Edward me sourit avant de prendre un trépied et d'y installer son appareil. J'entendais toujours le clic qui indiquait qu'il prenait des photos en rafale. Subtilisant ma bouteille d'eau, qu'il plaça par terre, à mes pieds, il agrippa mes épaules de ses grandes mains. Il fixa mon regard un instant avant de descendre ses doigts le long de mes bras et de violer mon corps de ses yeux. Non, je plaisante pas et je n'ai pas d'hallucinations… Ce Dieu était simplement en train de me faire l'amour avec ses yeux Je-te-procure-un-orgasme-sans-te-toucher.

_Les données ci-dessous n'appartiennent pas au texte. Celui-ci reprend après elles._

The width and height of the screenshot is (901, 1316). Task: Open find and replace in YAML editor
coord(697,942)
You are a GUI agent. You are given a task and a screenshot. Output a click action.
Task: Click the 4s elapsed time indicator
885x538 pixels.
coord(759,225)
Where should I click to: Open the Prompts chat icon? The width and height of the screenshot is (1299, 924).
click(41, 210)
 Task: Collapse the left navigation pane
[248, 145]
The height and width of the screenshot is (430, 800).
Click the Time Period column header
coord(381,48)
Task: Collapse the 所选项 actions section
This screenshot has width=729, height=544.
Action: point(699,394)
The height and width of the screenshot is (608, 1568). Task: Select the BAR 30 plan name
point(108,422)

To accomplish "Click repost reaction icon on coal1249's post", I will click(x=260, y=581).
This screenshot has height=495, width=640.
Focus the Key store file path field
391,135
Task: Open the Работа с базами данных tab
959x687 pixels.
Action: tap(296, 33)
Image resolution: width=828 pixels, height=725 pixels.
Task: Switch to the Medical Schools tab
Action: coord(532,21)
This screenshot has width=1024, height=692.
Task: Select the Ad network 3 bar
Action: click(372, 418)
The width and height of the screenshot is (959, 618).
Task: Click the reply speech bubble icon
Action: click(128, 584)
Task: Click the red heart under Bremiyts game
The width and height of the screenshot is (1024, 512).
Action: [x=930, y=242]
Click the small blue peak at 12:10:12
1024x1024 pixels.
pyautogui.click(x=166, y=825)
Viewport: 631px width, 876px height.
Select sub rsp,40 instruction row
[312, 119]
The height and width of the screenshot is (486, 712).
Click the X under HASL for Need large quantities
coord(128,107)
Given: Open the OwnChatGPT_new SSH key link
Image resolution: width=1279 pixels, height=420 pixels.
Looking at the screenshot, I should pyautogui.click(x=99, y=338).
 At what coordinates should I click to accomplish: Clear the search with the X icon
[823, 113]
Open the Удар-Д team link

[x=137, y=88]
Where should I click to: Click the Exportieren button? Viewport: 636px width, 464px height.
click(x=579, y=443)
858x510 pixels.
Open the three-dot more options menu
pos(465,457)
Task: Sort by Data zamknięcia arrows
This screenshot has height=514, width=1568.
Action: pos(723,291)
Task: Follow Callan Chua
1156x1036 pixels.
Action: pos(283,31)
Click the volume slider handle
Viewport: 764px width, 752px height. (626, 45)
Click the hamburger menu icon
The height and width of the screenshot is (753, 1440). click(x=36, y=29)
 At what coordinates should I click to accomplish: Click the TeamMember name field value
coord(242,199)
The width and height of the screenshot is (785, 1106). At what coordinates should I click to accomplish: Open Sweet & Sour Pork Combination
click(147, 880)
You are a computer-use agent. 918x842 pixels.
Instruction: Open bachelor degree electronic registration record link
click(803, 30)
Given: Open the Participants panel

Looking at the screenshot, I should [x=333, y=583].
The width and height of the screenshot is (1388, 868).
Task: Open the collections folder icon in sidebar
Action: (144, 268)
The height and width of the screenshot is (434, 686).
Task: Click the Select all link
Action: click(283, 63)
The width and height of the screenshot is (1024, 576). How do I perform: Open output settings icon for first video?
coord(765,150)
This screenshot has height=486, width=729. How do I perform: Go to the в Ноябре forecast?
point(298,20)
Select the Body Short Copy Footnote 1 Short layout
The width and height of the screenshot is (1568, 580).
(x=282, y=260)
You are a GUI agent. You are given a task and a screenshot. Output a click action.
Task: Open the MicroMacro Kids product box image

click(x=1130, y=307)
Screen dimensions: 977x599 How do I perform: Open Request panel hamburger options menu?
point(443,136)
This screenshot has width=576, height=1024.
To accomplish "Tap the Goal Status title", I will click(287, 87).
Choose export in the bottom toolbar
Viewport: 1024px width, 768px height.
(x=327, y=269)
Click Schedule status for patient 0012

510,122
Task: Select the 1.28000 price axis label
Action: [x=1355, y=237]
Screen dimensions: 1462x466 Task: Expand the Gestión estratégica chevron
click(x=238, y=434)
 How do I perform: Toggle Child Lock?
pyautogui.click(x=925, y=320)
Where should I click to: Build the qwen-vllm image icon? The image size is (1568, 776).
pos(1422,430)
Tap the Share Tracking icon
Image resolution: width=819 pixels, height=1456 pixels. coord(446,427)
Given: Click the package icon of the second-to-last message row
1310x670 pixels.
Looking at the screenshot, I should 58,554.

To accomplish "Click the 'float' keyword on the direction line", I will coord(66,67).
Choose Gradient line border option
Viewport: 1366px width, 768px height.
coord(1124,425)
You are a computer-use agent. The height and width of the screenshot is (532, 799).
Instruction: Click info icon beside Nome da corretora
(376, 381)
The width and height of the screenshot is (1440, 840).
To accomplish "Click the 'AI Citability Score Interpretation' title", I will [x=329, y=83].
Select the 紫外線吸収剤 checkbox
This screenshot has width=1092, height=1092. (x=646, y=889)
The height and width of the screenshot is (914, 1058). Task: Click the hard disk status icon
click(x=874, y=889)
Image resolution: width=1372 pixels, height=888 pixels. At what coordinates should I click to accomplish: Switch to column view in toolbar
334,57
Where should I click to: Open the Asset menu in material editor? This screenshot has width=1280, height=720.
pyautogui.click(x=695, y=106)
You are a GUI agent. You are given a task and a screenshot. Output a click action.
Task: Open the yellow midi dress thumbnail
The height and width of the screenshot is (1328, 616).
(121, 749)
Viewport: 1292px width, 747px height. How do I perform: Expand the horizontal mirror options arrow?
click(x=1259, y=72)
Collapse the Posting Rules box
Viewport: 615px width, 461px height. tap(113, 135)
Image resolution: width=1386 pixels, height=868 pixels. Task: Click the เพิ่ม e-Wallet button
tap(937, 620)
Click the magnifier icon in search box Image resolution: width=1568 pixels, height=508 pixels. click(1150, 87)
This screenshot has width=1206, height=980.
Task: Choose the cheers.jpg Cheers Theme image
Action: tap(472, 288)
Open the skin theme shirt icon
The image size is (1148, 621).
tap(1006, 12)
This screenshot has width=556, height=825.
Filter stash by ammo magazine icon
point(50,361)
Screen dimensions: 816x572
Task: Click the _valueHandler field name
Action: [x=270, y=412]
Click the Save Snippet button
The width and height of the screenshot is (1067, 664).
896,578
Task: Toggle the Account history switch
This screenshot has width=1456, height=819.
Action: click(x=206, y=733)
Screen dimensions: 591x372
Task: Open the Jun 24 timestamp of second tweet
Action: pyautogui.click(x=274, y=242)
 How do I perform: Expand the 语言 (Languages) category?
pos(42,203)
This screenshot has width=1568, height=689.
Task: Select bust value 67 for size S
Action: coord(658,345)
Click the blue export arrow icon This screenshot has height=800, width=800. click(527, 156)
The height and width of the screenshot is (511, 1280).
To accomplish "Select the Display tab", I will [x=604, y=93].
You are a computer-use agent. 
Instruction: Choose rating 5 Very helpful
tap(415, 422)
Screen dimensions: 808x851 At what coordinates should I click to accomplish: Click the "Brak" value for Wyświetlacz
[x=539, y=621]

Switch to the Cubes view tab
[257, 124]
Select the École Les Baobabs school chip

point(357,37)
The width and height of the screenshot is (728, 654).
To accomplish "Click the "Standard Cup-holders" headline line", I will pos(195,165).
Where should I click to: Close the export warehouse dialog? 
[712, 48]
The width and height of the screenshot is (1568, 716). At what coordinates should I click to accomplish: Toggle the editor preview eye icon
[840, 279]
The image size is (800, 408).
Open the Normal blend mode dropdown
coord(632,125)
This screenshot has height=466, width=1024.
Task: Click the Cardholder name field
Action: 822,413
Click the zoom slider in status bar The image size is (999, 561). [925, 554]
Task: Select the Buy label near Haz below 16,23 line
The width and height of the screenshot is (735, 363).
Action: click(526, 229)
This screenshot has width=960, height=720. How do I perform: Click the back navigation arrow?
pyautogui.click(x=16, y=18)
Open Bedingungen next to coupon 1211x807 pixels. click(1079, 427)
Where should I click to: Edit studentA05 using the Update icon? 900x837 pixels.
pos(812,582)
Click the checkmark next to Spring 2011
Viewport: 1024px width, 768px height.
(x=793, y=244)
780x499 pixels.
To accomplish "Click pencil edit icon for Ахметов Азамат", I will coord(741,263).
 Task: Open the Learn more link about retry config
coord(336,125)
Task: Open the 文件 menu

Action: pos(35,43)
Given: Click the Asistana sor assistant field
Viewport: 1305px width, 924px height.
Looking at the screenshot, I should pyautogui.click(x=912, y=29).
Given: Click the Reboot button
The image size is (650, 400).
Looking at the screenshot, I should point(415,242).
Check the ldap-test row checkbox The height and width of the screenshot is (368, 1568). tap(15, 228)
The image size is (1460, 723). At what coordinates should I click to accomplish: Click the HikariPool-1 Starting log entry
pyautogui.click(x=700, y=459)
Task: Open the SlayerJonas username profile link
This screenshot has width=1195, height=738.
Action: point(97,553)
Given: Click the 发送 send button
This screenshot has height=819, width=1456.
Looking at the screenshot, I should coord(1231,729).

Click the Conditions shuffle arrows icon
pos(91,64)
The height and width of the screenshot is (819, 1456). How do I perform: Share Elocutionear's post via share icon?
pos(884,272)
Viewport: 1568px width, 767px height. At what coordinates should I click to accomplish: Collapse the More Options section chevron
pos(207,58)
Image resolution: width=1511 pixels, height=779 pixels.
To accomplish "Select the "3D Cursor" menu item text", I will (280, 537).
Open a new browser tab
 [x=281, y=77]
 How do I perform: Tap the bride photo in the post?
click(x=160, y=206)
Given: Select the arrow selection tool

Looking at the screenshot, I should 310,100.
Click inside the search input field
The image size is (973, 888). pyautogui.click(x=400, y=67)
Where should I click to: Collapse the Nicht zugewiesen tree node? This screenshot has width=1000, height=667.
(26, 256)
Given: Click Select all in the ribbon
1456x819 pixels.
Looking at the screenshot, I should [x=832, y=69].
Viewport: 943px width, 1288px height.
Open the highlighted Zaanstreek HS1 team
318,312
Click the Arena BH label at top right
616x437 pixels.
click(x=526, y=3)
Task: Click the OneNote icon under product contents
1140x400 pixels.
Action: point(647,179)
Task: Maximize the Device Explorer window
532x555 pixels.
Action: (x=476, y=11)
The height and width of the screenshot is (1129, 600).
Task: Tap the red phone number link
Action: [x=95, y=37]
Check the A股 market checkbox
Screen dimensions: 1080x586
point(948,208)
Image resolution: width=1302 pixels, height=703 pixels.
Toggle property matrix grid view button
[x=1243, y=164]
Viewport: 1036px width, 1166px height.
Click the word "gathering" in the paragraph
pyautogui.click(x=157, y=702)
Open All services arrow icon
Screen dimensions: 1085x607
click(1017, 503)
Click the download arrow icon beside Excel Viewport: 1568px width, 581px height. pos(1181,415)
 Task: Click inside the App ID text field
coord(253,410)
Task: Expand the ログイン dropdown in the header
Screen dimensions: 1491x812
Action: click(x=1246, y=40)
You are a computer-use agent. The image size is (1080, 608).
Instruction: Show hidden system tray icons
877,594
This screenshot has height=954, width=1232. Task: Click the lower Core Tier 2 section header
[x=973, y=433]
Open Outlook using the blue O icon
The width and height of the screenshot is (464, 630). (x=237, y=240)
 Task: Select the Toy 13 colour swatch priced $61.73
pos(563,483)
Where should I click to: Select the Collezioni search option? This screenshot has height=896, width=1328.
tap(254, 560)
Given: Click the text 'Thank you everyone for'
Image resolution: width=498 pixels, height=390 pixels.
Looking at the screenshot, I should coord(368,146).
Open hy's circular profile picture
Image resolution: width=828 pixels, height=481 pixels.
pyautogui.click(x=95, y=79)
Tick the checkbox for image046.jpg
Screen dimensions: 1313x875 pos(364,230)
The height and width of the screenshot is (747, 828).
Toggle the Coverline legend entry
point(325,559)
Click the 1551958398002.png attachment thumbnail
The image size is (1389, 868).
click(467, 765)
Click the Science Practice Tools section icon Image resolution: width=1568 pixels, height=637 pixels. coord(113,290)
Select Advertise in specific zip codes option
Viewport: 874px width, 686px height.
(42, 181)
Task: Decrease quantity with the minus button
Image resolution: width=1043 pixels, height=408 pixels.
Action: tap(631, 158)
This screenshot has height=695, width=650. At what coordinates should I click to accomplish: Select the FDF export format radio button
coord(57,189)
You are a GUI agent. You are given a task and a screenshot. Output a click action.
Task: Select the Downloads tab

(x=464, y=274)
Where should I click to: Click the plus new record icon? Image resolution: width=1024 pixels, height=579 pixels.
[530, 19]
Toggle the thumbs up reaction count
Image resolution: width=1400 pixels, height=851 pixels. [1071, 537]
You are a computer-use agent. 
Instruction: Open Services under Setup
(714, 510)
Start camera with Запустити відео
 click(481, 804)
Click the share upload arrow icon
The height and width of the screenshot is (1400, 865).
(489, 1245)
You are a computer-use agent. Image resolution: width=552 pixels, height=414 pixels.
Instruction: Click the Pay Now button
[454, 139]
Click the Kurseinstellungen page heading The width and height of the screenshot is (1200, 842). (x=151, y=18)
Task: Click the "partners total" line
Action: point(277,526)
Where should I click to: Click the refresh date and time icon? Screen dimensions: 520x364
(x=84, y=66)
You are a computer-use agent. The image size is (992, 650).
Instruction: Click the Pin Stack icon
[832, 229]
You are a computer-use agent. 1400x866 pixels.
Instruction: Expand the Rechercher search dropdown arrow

- « Tu me fais confiance ? », me murmura-t-il alors qu'il se penchait vers moi et me faisait reculer.
Je déglutis en sentant le fer froid sur mes omoplates et hochais difficilement la tête. « Je vois pas pourquoi mais oui… », haletai-je, le faisant sourire comme un arrogant.
Il prouva son contentement en hochant la tête et en prenant mes mains dans les siennes et les lever en l'air, les plaçant sur les bandes de métal froid. Je réprimais un frisson et je n'aurais su dire si c'était dû à la température de la croix ou dû au plaisir que je ressentais au fond de moi. La boule de plaisir grandissait dans mon bas-ventre lorsqu'il attachait la première sangle. Il se déplaça sur le côté, faisant glisser un doigt le long de ma clavicule, pendant que je fermais les yeux et entendais le cliquetis de l'objectif me mitrailler. Nous mitrailler. Lui et moi…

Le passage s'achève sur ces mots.